Kutatás: Befejezett munkáink
A DG and CA3 agyterületek közötti kapcsolat sejtes elemeiről
Mossy fibres (the axon of DG GCs) introduce certain novel information about the environment in the CA3 network, and this incoming excitation is correlated with previously acquired memories that are represented by the interconnected synaptic network of CA3 pyramidal cells. This interaction essential in the ability to distinguish novel situations from previously acquired memories. Our research questions addressed the elementary components of this interaction: the synaptic projections from the DG to CA3 and the essential neuronal mechanisms of GCs that link their exceptional and universal electrophysiological and synaptic properties to their specific physiological functions. An important methodology of the laboratory is the in vitro patch clamp electrophysiology of unitary synaptic connections, during which we directly record from single small presynaptic axons and postsynaptic neurons. Furthermore, we use the patch clamp method to analyze the elementary electrophysiological properties of small axonal and dendritic structures. These recordings are combined with anatomy, immuno-histochemistry, calcium-imaging, computational modelling and virus labelling.

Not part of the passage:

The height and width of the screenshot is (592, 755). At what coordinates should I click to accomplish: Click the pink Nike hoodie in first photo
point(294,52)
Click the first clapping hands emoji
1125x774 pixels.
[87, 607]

The diversity of GABAergic neurons is manifested at several functional levels. One of these functionally defining properties is the cell-type specific innervations of GABAergic cells by excitatory pathways which enables pathway specific activation of distinct inhibitory circuits. Specifically, we investigated how physiologically relevant activity patterns influence the neuronal output of individual hippocampal mossy fibres (published in 2018, 2017) and what are the elementary rules of the wiring of feedforward inhibition. Other major interests of the group are the mechanisms of the input integration in granule cells (published in 2016, 2013). To directly measure the propagation of signals along the dendritic arbors of granule cells we employ dendritic recordings, optical stimulation and calcium imaging, and verification of the obtained data by multicompartmental modelling. Similar question is asked on the input integration of the CA3 GABAergic cells (published in 2020), which are the major targets of the mossy fibres, where we focus on the cell type specific modulation of the input integration by potassium conductances. We also investigated the potential cellular consequences of the unique capability of the dentate gyrus to generate new neurons throughout the life of the animals by using a specific retroviral labelling method to birth-date adult born granule cells (published in 2014). Altogether, these projects revealed fundamental components of the cellular interface between the DG and CA3 regions, thus, provided novel insights into the machinery of higher order neuronal functions.